--- Exercise material Enclosed Below ---

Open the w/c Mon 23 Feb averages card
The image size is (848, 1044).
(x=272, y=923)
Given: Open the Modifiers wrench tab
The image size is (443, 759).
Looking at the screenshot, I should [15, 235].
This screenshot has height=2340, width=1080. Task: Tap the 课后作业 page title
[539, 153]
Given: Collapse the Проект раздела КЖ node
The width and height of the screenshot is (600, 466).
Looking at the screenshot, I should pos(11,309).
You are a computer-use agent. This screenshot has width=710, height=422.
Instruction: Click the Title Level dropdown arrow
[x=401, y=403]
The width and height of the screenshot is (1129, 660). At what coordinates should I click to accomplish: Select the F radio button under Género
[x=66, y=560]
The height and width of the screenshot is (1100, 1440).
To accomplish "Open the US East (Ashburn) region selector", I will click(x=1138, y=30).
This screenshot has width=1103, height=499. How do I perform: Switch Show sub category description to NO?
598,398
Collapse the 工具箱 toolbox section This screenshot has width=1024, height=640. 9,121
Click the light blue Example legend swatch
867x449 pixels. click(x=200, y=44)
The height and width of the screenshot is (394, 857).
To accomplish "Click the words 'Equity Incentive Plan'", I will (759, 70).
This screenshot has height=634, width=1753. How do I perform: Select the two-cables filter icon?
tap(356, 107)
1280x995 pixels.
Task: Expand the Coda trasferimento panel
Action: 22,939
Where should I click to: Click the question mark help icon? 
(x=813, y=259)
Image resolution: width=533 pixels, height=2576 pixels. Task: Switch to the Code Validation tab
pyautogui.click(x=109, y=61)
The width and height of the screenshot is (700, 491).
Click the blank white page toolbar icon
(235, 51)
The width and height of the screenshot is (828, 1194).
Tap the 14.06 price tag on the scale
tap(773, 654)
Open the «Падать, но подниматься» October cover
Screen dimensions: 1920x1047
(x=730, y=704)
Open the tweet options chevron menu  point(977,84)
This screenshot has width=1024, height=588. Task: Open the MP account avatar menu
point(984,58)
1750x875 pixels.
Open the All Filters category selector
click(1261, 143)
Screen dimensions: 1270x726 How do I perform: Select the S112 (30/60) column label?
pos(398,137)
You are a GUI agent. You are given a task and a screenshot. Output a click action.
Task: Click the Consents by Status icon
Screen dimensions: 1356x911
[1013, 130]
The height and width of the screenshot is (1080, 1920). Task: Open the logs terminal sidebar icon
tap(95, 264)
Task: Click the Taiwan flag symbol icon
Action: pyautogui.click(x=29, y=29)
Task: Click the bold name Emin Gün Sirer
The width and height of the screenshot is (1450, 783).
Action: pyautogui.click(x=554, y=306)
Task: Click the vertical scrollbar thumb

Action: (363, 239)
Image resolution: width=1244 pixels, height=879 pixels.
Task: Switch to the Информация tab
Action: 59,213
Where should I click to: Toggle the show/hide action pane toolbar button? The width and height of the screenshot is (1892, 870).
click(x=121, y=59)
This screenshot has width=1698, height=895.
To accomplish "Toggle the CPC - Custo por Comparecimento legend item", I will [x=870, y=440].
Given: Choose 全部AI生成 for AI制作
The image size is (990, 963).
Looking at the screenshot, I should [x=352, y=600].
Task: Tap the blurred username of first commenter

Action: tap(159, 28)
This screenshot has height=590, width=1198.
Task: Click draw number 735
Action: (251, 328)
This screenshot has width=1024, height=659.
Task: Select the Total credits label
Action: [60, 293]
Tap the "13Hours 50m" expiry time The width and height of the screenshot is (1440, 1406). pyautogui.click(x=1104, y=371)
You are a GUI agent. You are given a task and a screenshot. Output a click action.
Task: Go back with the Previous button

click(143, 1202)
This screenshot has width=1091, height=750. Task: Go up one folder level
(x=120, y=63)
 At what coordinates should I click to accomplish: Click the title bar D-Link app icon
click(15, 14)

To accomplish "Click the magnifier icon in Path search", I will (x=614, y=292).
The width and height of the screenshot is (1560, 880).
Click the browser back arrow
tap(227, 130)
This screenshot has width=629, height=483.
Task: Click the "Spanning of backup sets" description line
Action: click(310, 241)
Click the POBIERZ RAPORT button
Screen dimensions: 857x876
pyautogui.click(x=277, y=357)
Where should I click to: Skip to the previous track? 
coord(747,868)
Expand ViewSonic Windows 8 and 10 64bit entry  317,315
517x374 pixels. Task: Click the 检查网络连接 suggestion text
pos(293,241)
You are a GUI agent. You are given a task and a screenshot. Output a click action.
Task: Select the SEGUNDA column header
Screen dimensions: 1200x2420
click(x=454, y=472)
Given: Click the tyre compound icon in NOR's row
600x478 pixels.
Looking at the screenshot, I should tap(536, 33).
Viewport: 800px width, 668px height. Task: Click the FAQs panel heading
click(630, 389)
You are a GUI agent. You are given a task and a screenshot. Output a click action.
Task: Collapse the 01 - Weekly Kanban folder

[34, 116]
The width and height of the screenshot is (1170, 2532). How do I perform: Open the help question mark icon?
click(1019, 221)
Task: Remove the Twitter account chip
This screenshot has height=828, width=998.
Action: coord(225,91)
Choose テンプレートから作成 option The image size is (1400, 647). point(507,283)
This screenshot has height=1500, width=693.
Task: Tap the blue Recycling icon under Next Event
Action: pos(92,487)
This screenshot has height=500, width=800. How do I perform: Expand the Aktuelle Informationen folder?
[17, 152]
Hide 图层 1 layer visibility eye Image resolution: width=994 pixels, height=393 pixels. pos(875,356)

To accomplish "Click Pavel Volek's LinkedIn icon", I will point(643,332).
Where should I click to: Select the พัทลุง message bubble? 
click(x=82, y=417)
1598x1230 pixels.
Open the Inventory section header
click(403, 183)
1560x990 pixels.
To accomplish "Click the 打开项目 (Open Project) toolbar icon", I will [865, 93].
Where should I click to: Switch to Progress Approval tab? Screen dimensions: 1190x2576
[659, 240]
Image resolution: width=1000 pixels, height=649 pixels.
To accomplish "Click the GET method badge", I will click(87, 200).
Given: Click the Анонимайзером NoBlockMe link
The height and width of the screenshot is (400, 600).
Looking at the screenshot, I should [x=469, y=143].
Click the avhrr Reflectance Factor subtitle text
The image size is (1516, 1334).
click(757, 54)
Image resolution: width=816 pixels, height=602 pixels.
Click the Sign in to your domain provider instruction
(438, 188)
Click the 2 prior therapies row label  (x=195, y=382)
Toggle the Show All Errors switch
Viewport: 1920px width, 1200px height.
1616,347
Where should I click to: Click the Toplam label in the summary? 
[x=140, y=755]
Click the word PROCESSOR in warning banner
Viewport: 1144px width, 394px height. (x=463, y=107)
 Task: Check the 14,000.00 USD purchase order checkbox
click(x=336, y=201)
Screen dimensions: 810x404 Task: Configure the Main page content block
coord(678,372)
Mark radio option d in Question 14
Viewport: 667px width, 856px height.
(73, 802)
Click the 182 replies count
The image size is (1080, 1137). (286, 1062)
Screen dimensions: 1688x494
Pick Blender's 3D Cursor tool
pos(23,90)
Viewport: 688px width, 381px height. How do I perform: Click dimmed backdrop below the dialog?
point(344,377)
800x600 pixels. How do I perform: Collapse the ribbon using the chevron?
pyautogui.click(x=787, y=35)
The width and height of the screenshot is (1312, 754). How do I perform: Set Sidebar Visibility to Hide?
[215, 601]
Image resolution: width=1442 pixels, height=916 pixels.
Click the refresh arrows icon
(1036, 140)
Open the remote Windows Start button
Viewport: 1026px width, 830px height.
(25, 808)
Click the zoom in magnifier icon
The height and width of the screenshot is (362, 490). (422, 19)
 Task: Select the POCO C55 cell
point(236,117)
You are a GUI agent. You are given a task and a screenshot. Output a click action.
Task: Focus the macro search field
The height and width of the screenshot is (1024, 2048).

--- End of Enclosed Exercise material ---

* Work task *
Show every line in the entries where the string "search" occurs.

* Exercise solution *
To accomplish "Click the magnifier icon in Path search", I will (x=614, y=292).
Task: Focus the macro search field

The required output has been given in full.